Quoi que certains empaffés administreux vouz disent, insistez bien sur le terme "offreuse de compétences", c'est pile-poil dans leur abrégé (au sens littéral) de vocabulaire de l"'employé modèle". Cela leur clouera le bec un moment ! Sinon, il reste l'usage de ladite batte (dans les dents, comme ça plus question de même suçoter un café de la machine distributrice).

Mademoiselle Catherine a dit…

Très cher bocal, vous ne croyez pas si bien dire: bien que tout récemment revenue sur le marché de l'emploi après plus de 10 ans de vie professionnelle quasi-ininterrompue, je m'étonne moi-même de parvenir à maitriser aussi rapidement le vocabulaire démagogique.
Il faut dire que je suis à bonne école avec certaines personnes de mon entourage... ;)

L'organe confit au formol a dit…

Ah ! je vois que vouz savez vous entourer de vieux briscards de la glande à qui on ne fait pas le coup de la reconversion pour des raisons économiques ! C'est une bonne chose ! Vous pourrez vouz adonner à votre "hobby" de façon d'autant plus décomplexée.

Mademoiselle Catherine a dit…

Alors là, je vous arrête tout de suite: mes briscards n'ont rien de glandeurs! Électrons libres, enfants terribles, têtes brûlées (voire têtes de con), peut-être, mais qui se ressemble ne s'assemble-t-il pas?

Wakajawaka a dit…

Diplômes diplômes... quand tu cherche du boulot par ici, il est bon de ne pas dépasser du moule (je suppose qu'il en est de même dans ta verte contrée).
Ainsi je me suis vu refuser des entretiens d'embauche au motif que mon niveau de qualification était trop élevé... (sachant que depuis les 80's on embauche en moyenne à 2 niveaux de diplôme au dessus du requis-théorique en France, un poste bac +2 sera couvert par un bac +4/+5).

Les seuls emplois où ils se foutent comme de l'an 40 de ces foutus bouts de papiers sont les emploi fortement dévalorisés (éboueur, cantonnier, caissier).

Même quand on a l'habitude d'avoir plusieurs CV différents selon les postes visé (contenu et mise en page), la recherche d'emploi devient vite acrobatique ;)

Bon courage et bonne chance :)

Mademoiselle Catherine a dit…

Même quand on a l'habitude d'avoir plusieurs CV différents selon les postes visé (contenu et mise en page), la recherche d'emploi devient vite acrobatique
...et dans tous les cas, il me semble que c'est bien souvent davantage une question d'être au bon endroit au bon moment que de contenu du CV...
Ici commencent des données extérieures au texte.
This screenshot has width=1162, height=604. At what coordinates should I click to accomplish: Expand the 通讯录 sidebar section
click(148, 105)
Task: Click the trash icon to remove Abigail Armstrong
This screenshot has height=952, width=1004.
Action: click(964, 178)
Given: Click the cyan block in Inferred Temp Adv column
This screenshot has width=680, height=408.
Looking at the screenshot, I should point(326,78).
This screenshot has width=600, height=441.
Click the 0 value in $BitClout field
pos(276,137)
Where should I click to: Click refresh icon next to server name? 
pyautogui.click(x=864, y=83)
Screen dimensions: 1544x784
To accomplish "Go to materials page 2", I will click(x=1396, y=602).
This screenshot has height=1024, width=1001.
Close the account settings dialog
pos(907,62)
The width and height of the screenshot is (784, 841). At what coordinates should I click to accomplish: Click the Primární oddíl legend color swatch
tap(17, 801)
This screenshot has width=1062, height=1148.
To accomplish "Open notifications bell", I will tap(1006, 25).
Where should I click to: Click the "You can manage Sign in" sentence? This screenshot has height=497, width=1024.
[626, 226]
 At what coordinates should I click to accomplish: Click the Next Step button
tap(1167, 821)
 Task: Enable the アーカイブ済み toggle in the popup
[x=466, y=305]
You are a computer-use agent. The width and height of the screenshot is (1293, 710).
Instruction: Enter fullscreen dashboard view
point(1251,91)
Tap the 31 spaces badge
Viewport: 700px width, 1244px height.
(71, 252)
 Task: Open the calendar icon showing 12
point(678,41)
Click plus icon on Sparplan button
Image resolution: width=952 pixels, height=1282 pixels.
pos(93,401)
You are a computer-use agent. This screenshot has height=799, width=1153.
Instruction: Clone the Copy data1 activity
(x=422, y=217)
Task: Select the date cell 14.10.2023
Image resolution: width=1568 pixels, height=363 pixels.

En ce qui me concerne, j'avoue ne pas (encore) m'inquiéter pour mon sort et mets petit à petit des choses en place pour baliser mon avenir professionnel (et, accessoirement, trouver une solution à cette histoire de diplômes...).
To be continued...

Wakajawaka a dit…

En effet : être au bon endroit et au bon moment.

Et de plus en plus : avoir un bon carnet d'adresse (le "réseau" en langage branchouille).

Mademoiselle Catherine a dit…

Mon carnet d'adresses m'a justement fait comprendre qu'il n'y a absolument plus de boulot dans le secteur socio-culturel, ce qui n'est hélas pas pour m'étonner. Raison de plus plus pour me réorienter de façon plus ou moins radicale...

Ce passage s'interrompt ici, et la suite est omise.